What is required:
Pick every line with "field" from the material below.

☆ ☆ ☆

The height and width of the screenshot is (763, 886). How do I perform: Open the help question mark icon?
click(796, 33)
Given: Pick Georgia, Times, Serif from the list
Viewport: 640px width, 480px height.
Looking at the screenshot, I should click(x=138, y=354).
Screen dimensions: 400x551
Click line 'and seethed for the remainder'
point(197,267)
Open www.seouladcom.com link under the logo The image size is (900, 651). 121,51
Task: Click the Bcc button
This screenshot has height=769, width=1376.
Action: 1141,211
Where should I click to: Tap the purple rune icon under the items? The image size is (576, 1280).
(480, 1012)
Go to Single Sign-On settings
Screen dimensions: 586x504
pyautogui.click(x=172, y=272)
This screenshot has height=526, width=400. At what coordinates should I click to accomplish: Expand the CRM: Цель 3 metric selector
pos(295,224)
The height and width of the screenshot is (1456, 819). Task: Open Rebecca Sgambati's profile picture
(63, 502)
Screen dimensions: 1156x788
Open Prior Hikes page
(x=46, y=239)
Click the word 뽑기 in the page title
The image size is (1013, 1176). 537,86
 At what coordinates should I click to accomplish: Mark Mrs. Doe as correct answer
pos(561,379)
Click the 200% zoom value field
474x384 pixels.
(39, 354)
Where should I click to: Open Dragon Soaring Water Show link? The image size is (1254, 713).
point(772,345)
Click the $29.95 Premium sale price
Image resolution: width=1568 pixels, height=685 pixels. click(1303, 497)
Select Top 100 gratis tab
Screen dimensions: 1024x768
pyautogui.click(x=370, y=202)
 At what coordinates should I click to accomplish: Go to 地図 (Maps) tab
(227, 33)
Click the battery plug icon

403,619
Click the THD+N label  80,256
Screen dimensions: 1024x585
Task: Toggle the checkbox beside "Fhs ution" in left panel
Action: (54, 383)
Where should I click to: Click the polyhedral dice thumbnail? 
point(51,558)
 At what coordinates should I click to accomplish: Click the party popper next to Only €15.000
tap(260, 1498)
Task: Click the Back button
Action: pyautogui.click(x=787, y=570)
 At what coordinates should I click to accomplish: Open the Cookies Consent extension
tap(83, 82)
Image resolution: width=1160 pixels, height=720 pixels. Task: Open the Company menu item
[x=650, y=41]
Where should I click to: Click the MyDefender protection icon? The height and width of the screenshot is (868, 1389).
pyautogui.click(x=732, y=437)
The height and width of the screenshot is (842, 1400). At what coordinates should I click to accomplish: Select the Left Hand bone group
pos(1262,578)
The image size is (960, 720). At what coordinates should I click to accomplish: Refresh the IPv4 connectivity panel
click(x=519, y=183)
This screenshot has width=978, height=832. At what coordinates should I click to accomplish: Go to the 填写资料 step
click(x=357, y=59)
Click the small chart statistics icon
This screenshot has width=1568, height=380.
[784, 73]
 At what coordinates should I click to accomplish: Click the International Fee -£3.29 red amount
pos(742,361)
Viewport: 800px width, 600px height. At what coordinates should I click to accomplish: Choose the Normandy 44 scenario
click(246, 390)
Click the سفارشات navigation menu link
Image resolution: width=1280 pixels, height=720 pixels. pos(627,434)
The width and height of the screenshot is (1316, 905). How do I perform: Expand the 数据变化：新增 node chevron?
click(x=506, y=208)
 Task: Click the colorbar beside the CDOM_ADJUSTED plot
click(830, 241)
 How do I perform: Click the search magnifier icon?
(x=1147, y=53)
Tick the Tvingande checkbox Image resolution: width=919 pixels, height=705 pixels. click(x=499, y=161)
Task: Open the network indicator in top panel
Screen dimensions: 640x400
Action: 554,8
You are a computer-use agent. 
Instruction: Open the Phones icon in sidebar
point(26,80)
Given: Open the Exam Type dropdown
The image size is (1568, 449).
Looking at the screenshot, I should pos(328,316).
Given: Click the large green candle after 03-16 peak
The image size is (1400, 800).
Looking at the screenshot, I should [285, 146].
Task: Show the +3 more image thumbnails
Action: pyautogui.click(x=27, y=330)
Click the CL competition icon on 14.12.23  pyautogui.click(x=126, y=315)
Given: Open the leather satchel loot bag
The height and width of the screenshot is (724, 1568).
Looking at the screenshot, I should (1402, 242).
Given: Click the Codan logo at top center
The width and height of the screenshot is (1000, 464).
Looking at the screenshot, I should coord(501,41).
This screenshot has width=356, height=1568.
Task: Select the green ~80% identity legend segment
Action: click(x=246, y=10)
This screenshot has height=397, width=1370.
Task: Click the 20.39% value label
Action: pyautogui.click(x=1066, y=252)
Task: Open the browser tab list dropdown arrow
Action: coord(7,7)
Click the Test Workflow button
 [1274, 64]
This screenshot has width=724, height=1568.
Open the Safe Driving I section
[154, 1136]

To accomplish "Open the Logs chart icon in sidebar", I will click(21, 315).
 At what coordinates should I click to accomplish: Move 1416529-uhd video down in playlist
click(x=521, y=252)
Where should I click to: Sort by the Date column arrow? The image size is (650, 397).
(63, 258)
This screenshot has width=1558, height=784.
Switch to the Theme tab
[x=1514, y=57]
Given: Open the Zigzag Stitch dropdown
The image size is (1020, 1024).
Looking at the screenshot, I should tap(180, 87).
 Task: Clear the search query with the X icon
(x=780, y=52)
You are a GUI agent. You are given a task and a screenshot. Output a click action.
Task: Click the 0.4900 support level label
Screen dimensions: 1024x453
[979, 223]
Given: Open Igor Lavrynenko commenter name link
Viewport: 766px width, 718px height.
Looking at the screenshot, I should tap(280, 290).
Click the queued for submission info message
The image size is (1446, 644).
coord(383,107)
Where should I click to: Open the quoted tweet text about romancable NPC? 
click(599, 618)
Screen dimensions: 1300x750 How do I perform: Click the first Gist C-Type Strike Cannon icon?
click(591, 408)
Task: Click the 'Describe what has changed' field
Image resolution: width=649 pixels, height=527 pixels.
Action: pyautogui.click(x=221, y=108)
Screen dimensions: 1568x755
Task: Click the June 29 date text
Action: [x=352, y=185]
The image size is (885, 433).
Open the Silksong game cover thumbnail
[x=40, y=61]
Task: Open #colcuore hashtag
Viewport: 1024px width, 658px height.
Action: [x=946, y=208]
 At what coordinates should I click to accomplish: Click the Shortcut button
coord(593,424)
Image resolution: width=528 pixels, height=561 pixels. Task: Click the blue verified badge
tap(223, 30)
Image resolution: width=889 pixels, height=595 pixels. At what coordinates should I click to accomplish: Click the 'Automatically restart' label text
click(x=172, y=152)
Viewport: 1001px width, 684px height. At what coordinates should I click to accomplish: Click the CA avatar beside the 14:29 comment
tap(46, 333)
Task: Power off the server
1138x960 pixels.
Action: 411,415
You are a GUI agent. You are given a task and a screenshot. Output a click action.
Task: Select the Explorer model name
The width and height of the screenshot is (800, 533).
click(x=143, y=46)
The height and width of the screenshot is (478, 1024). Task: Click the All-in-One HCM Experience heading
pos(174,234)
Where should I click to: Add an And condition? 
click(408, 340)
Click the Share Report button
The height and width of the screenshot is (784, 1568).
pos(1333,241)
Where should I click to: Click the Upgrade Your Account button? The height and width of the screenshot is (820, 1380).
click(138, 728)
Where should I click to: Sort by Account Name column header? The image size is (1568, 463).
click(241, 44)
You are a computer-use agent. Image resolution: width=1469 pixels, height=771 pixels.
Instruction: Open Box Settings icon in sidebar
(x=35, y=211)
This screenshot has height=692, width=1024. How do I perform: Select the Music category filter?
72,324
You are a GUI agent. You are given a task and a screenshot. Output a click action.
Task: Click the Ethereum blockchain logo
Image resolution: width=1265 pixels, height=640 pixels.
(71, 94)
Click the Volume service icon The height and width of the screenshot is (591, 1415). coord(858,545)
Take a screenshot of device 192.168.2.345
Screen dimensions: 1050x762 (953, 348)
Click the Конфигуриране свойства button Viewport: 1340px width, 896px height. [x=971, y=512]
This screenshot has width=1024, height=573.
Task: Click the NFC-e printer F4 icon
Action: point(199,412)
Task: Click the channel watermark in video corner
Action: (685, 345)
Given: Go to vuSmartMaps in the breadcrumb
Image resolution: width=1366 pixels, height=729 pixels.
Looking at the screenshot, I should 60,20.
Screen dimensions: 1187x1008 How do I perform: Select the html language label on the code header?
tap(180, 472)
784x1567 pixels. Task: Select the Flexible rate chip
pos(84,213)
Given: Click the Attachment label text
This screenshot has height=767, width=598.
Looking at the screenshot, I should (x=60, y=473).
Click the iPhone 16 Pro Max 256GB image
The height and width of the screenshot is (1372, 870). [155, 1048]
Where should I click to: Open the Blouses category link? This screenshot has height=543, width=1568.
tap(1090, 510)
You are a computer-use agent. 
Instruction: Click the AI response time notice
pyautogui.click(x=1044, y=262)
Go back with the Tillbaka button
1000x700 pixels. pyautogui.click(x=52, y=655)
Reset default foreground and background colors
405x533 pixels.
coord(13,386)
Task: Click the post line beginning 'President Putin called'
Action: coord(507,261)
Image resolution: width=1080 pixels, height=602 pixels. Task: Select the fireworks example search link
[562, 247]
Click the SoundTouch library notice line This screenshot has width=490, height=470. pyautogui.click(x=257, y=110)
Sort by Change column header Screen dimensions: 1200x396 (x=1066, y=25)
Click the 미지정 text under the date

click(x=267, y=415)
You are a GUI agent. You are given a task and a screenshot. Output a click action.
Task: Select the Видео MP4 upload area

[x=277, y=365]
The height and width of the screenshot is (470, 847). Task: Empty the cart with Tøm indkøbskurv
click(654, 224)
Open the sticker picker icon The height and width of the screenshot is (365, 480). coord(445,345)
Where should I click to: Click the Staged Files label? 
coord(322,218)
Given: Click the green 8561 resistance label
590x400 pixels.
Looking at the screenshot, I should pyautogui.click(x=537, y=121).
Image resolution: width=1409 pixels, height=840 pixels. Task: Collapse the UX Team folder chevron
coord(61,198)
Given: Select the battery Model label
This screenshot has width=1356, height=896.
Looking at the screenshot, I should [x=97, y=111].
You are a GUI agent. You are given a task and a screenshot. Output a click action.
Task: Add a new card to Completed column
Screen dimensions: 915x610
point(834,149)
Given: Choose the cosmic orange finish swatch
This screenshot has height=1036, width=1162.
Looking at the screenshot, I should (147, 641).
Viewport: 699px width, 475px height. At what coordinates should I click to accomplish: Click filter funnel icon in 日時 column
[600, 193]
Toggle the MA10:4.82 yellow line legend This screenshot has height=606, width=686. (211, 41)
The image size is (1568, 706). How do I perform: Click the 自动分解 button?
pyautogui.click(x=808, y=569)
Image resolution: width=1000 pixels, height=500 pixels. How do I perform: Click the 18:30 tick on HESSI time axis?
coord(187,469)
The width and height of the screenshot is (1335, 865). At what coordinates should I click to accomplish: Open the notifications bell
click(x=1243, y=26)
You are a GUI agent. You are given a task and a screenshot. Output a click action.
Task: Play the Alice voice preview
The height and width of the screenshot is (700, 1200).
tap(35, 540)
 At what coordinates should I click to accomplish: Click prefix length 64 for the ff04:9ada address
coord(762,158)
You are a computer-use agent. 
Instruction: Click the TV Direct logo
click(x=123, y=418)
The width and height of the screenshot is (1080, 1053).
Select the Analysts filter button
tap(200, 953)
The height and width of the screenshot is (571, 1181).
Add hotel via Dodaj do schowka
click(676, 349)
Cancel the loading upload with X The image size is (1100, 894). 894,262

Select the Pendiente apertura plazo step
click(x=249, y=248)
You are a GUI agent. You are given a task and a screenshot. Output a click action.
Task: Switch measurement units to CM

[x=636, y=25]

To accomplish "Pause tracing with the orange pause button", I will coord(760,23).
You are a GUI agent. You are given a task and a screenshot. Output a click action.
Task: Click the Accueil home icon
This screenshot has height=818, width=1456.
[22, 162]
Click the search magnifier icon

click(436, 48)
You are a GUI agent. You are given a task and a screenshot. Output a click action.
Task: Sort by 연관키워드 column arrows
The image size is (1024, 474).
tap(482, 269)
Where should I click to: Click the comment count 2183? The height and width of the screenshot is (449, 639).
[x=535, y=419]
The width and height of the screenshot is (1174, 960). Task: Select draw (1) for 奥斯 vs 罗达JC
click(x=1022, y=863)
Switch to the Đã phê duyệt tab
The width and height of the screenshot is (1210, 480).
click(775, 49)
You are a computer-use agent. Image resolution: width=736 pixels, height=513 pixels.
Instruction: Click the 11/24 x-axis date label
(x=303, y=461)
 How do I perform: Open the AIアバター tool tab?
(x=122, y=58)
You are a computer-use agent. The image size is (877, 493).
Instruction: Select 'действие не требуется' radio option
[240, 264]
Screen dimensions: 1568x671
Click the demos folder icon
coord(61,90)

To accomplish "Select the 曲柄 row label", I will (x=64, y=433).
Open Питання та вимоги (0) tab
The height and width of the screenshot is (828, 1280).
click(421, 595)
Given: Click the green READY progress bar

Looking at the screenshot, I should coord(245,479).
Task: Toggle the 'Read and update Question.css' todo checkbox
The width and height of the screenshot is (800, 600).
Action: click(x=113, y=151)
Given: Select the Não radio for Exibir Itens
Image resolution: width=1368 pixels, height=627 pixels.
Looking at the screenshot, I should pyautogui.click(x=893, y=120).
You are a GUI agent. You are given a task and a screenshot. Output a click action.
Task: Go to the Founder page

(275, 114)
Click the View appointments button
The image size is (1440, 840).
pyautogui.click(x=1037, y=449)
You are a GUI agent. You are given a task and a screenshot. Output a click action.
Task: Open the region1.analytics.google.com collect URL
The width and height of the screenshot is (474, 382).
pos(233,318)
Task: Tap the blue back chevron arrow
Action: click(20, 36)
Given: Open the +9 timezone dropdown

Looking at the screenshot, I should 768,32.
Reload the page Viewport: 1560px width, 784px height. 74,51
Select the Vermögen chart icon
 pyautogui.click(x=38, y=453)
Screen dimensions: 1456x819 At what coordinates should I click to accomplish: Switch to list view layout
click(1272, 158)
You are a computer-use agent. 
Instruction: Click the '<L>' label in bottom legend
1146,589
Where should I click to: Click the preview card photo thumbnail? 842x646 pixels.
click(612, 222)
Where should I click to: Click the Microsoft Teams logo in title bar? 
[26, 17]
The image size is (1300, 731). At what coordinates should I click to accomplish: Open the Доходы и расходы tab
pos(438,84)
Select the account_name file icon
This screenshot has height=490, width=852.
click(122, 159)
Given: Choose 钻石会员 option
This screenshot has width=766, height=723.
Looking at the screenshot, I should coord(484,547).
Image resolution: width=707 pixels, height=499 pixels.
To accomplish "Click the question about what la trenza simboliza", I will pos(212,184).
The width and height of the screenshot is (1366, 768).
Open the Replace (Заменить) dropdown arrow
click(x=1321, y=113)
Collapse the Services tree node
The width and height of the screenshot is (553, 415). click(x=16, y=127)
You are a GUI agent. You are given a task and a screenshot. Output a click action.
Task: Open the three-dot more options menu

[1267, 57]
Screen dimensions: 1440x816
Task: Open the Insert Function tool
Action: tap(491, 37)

☆ ☆ ☆

Solution to the exercise:
Click the 200% zoom value field
Task: Click the 'Describe what has changed' field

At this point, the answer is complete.